WHAT YOU HAVE TO DO:
Report back every line below that carries the word "Sort".

RECORD EXTRACTS:
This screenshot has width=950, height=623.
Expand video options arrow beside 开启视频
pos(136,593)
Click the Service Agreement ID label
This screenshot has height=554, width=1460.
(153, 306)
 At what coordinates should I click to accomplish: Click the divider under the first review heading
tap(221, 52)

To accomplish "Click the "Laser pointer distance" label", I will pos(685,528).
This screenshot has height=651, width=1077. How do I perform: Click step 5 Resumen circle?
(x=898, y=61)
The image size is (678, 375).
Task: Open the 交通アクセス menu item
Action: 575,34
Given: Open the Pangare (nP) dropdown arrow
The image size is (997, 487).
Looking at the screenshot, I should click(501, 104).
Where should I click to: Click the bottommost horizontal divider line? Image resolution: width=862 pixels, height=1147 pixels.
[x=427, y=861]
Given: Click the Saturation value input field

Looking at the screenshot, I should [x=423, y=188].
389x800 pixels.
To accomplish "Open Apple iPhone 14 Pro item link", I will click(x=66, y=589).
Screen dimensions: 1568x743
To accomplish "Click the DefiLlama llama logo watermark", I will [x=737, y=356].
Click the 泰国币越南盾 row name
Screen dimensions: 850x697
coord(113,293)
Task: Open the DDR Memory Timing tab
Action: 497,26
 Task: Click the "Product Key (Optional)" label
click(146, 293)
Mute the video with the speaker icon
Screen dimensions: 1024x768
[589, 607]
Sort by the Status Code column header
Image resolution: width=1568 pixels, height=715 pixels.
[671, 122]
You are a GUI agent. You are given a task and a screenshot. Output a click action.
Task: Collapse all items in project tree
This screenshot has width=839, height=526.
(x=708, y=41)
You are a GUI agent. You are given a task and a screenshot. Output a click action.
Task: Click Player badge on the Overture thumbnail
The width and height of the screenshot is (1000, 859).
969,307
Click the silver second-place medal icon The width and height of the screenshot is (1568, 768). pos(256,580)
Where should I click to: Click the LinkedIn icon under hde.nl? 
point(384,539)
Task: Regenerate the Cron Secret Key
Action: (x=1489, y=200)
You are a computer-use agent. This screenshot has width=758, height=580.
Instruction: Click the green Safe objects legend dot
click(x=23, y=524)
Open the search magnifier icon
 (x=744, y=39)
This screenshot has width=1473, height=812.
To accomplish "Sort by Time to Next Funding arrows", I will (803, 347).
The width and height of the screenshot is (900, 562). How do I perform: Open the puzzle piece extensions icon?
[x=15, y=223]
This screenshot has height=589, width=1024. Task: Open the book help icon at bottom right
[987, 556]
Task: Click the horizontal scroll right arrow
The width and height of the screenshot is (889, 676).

RESULT FOR THIS EXERCISE:
Sort by the Status Code column header
To accomplish "Sort by Time to Next Funding arrows", I will (803, 347).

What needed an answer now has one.